Exercise objective -
Reproduce each of the following records word for word, in the same order.

※

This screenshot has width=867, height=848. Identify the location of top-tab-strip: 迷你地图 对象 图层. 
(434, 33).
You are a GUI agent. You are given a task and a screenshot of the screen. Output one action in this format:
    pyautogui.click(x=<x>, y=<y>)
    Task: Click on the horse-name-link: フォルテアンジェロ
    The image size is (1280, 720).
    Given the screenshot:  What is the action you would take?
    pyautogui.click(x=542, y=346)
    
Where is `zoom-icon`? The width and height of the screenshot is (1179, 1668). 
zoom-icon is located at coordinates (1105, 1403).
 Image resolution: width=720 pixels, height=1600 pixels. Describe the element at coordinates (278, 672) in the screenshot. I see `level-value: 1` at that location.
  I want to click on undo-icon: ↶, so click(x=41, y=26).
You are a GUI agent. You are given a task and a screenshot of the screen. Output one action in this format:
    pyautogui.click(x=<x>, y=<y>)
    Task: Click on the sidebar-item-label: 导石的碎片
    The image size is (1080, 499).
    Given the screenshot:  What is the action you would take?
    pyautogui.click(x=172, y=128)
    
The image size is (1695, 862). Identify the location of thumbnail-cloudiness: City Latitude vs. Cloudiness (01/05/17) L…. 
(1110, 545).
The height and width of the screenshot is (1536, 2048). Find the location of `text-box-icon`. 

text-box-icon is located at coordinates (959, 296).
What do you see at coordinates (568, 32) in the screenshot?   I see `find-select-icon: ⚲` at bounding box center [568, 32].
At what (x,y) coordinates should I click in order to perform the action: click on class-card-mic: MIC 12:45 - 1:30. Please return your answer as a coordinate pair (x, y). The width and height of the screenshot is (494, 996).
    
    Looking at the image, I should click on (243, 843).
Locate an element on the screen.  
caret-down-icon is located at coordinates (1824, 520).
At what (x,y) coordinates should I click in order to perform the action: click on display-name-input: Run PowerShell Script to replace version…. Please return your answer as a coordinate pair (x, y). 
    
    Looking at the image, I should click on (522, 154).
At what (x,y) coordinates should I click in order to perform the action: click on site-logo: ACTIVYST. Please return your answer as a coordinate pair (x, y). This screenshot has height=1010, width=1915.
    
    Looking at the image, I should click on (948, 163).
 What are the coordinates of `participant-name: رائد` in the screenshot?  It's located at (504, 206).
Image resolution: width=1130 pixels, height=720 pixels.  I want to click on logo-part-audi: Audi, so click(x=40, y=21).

※

Solution for this exercise -
This screenshot has width=867, height=848. Identify the location of top-tab-strip: 迷你地图 对象 图层. 
(434, 33).
You are a GUI agent. You are given a task and a screenshot of the screen. Output one action in this format:
    pyautogui.click(x=<x>, y=<y>)
    Task: Click on the horse-name-link: フォルテアンジェロ
    The image size is (1280, 720).
    Given the screenshot:  What is the action you would take?
    pyautogui.click(x=542, y=346)
    
Where is `zoom-icon`? The width and height of the screenshot is (1179, 1668). 
zoom-icon is located at coordinates (1105, 1403).
 Image resolution: width=720 pixels, height=1600 pixels. Describe the element at coordinates (278, 672) in the screenshot. I see `level-value: 1` at that location.
  I want to click on undo-icon: ↶, so click(x=41, y=26).
You are a GUI agent. You are given a task and a screenshot of the screen. Output one action in this format:
    pyautogui.click(x=<x>, y=<y>)
    Task: Click on the sidebar-item-label: 导石的碎片
    The image size is (1080, 499).
    Given the screenshot:  What is the action you would take?
    pyautogui.click(x=172, y=128)
    
The image size is (1695, 862). Identify the location of thumbnail-cloudiness: City Latitude vs. Cloudiness (01/05/17) L…. 
(1110, 545).
The height and width of the screenshot is (1536, 2048). Find the location of `text-box-icon`. 

text-box-icon is located at coordinates (959, 296).
What do you see at coordinates (568, 32) in the screenshot?   I see `find-select-icon: ⚲` at bounding box center [568, 32].
At what (x,y) coordinates should I click in order to perform the action: click on class-card-mic: MIC 12:45 - 1:30. Please return your answer as a coordinate pair (x, y). The width and height of the screenshot is (494, 996).
    
    Looking at the image, I should click on (243, 843).
Locate an element on the screen.  
caret-down-icon is located at coordinates (1824, 520).
At what (x,y) coordinates should I click in order to perform the action: click on display-name-input: Run PowerShell Script to replace version…. Please return your answer as a coordinate pair (x, y). 
    
    Looking at the image, I should click on (522, 154).
At what (x,y) coordinates should I click in order to perform the action: click on site-logo: ACTIVYST. Please return your answer as a coordinate pair (x, y). This screenshot has height=1010, width=1915.
    
    Looking at the image, I should click on (948, 163).
 What are the coordinates of `participant-name: رائد` in the screenshot?  It's located at (504, 206).
Image resolution: width=1130 pixels, height=720 pixels.  I want to click on logo-part-audi: Audi, so click(x=40, y=21).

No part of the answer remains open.